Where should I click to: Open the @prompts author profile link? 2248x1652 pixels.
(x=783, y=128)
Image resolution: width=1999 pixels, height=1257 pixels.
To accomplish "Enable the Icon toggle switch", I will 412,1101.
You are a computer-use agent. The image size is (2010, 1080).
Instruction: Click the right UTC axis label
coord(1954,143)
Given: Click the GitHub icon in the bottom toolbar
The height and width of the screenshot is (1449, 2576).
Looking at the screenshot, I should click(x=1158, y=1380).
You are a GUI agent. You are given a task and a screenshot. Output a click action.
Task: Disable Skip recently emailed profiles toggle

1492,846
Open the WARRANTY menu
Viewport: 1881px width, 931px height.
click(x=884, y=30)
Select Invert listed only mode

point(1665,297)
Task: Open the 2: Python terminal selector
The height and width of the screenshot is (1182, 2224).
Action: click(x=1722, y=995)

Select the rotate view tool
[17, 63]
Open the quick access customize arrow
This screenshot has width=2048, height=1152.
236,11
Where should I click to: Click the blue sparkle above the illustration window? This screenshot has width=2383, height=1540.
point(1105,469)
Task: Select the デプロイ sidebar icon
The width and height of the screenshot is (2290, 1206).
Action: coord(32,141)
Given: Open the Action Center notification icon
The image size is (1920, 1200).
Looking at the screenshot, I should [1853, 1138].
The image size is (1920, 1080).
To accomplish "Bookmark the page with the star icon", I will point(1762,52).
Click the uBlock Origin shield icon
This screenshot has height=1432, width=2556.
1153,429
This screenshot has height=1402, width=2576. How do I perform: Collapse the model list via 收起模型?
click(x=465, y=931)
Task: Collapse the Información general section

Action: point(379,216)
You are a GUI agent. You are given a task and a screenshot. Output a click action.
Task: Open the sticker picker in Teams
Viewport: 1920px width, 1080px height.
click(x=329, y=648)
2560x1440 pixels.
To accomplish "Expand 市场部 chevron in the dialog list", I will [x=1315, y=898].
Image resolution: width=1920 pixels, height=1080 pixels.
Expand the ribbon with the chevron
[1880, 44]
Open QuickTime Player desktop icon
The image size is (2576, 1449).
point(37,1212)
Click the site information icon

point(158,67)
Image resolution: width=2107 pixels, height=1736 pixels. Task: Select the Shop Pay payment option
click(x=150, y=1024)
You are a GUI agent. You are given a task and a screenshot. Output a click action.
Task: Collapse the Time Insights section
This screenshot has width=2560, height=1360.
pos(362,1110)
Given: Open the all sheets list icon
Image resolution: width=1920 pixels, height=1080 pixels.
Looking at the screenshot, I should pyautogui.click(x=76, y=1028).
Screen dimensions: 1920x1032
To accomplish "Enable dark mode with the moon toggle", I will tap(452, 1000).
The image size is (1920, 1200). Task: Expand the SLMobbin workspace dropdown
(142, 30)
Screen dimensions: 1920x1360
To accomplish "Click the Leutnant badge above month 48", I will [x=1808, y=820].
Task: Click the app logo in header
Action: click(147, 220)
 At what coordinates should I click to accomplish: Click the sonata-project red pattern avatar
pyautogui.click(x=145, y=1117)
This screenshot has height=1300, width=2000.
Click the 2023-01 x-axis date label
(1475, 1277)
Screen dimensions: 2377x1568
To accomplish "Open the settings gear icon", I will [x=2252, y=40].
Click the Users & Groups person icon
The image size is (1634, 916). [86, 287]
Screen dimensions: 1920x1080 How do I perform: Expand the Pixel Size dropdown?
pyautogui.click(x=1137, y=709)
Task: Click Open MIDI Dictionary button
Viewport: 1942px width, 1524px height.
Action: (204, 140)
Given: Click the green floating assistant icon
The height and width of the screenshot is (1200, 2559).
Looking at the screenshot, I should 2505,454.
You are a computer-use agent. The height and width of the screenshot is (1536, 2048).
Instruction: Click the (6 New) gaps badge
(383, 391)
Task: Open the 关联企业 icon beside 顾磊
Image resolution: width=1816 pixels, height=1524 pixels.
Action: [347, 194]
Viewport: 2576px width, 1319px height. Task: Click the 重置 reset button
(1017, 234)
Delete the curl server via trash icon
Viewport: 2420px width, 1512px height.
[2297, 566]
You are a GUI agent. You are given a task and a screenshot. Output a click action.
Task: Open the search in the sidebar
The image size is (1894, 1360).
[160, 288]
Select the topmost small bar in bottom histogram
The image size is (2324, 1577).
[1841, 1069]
┄┄┄┄┄┄
> [Requirement]: Among the lines of the listing above, which ones contain the word "Enable"? Show them.

> [Output for this exercise]:
To accomplish "Enable the Icon toggle switch", I will 412,1101.
To accomplish "Enable dark mode with the moon toggle", I will tap(452, 1000).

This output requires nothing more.